**Requirements:** In the band review below, who is named as Floating Opera's principal writer?

┌─ Passage provided

The world is full of unanswerable questions. Who told Roger Moore
he could act? How does a man as ugly as Heavy D get all those chicks?
How did the Patriots ever make it to the Superbowl? Why is Bob Saggett
a millionaire? Enter Lincoln, Nebraskas Floating Opera to
add to this list of mind bogglers.
Why is Floating Opera not in the Billboard Top Ten?
Here is a band that proves that there is more to Nebraska than
just legions of rabid Husker fans. Pop music has come far in this
day and age, and bands like Floating Opera have led the way from
hey-girl bubblegum to real-folks heartache.
Featuring members of Lincolns Mercy Rule and The Millions
(both Midwestern indie royalty), the opera that floats brings songwriting
back to pop in a way that few ever will. Principal writer Richard
Rebarber (who also produced and engineered the record) seems to
believe the truth lies somewhere between Neil Young and Brian Eno,
which may well be true.

└─
┌─ Information shown

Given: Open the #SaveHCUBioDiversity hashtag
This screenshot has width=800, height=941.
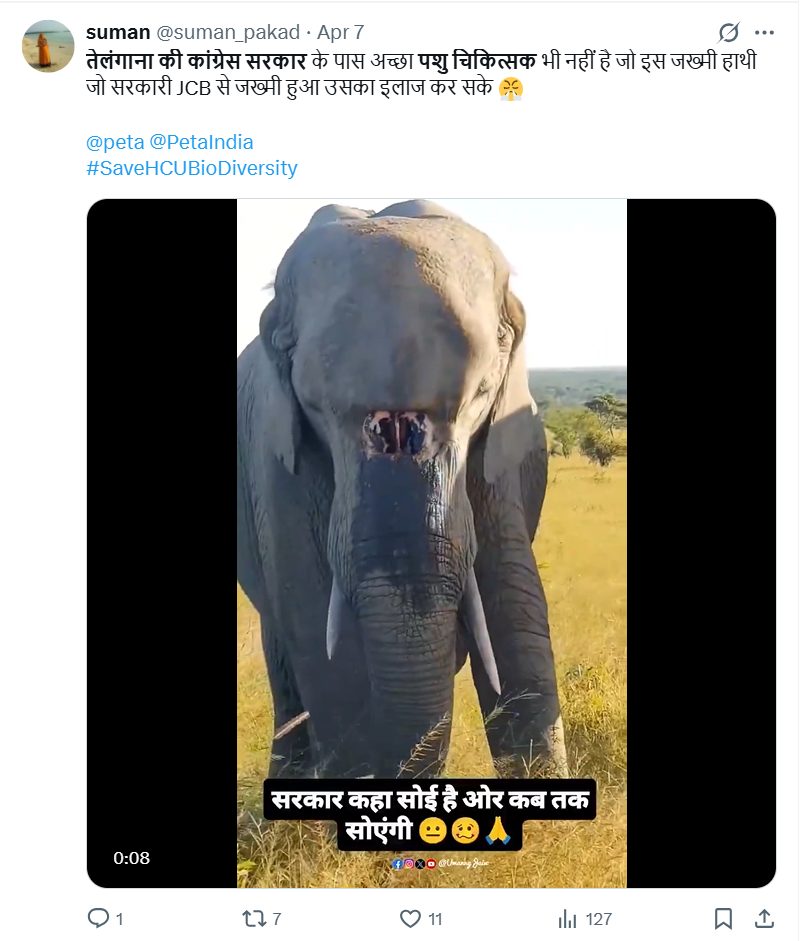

└─

**Result of the exercise:** Richard Rebarber